The Waves is Virginia Woolf’s most difficult book. It is a difficult book by any standards, and its difficulty and its greatness are intertwined. Part of the difficulty is inherent in the form; there are six narrative voices, long sections separated by pure descriptions of the ocean, but only the loosest of narratives. It requires an attentiveness of reading that is sometimes exhausting. This is because The Waves is saturated by Woolf’s own relentless observation, the quality of her seeing, the pure lyric intensity that drenches every sentence. The soil of this book is entirely porous; there are no dry spots that the mind’s feet can skate or slide over. We must be with her at every moment, riding alongside her on the galloping horse of her rhythms, as Bernard gallops at the end, his lance couched, defying death. “It is all written against a background of death and the sea,” Woolf says of this book in her diary. Death and the sea provide the background, but the subject is life, or life seen as consciousness.

The doubleness of anguish and exaltation is the body’s own. For The Waves suggests that we learn who we are and what life is through the body. In his last soliloquy, Bernard, the summer up, recalls a moment from a childhood bath. “Mrs. Constable raised the sponge above her head, squeezed it, and out shot, right and left, all down the spine, arrows of sensation. And so, as long as we draw breath, for the rest of time, if we knock against a chair, a table, or a woman, we are pierced with arrows of sensation. Sometimes indeed when I pass a cottage with a light in the window where a child has been born, I could implore them not to squeeze the sponge over that new body.” Sensation, consciousness bring gifts and also desolation when the gifts are taken back or so far obscured as to be inaccessible. “It seems we go on living,” Rhoda notes. It is an exhausting and dangerous prospect, this living, taking place as it does against the backdrop of death. But there are moments of great beauty, great value, some of them in the company of friends. “We have proved, sitting eating, sitting talking, that we can add to the treasury of moments,” Bernard says.

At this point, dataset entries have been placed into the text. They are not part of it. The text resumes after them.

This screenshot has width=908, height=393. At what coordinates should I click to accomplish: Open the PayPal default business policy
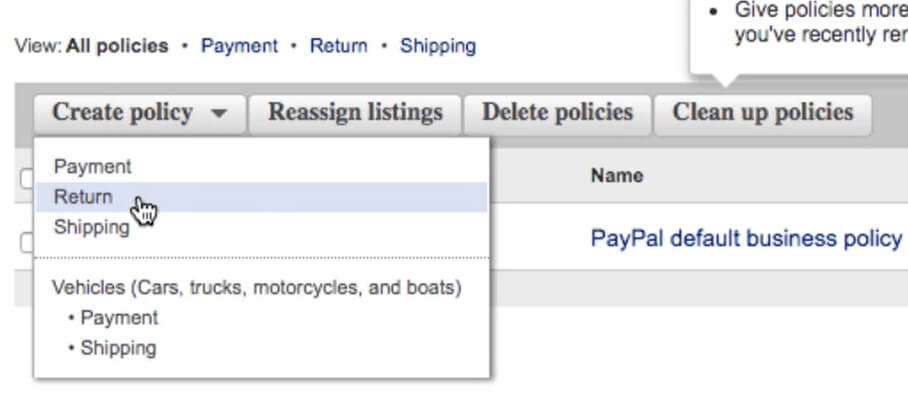point(746,238)
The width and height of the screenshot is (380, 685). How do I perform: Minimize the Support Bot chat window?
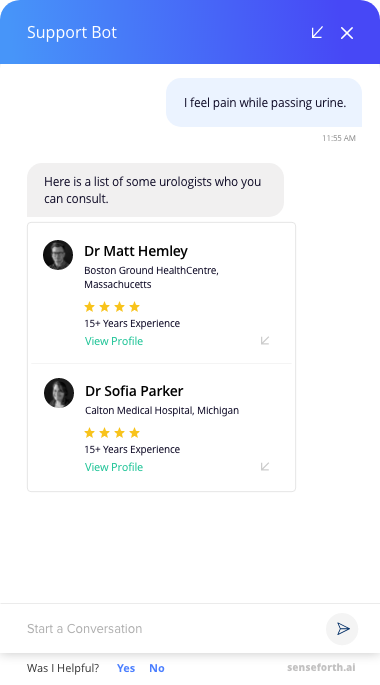(317, 32)
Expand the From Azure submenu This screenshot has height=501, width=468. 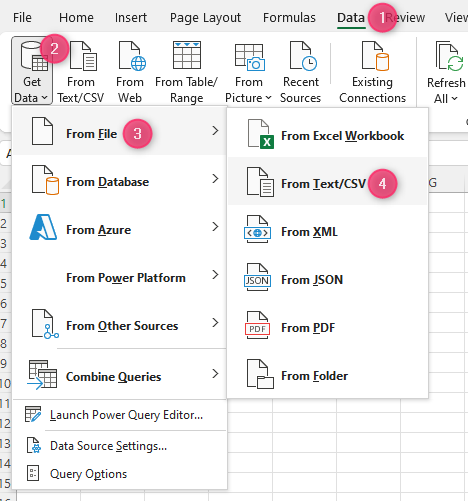point(120,230)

If we compare The Waves to two other great first-person narratives, Notes from Underground and À la recherche du temps perdu, we find in Woolf glimpses not only of joy but of life’s goodness that the other writers nowhere provide. Certainly, Proust grants us moments of aesthetic bliss: the hawthorns, the sea at Balbec, the sonatas of Vinteul, the charms of Odette. But for Proust, human connection is a snare, a distraction from the important work of contemplation, apprehension, and creation. Dostoevsky’s underground man finds the possibility of friendship risible to the point of nausea. Woolf, on the other hand, by the very nature of her structure, insists on the possibilities of human connection and indeed interpenetration. Bernard, who speaks for the other characters, is not sure whether he is himself or an entity made up of himself and his friends. A six-sided flower, as he calls it. Singularity may be a chimera; it is moments of union, moments only to be sure, that strike the spine with the piercing and enlivening arrows of sensation. And yet for some, like the character Rhoda, like Woolf herself, a suicide, these moments are not strong enough to make up for the ordeal, the horror of living.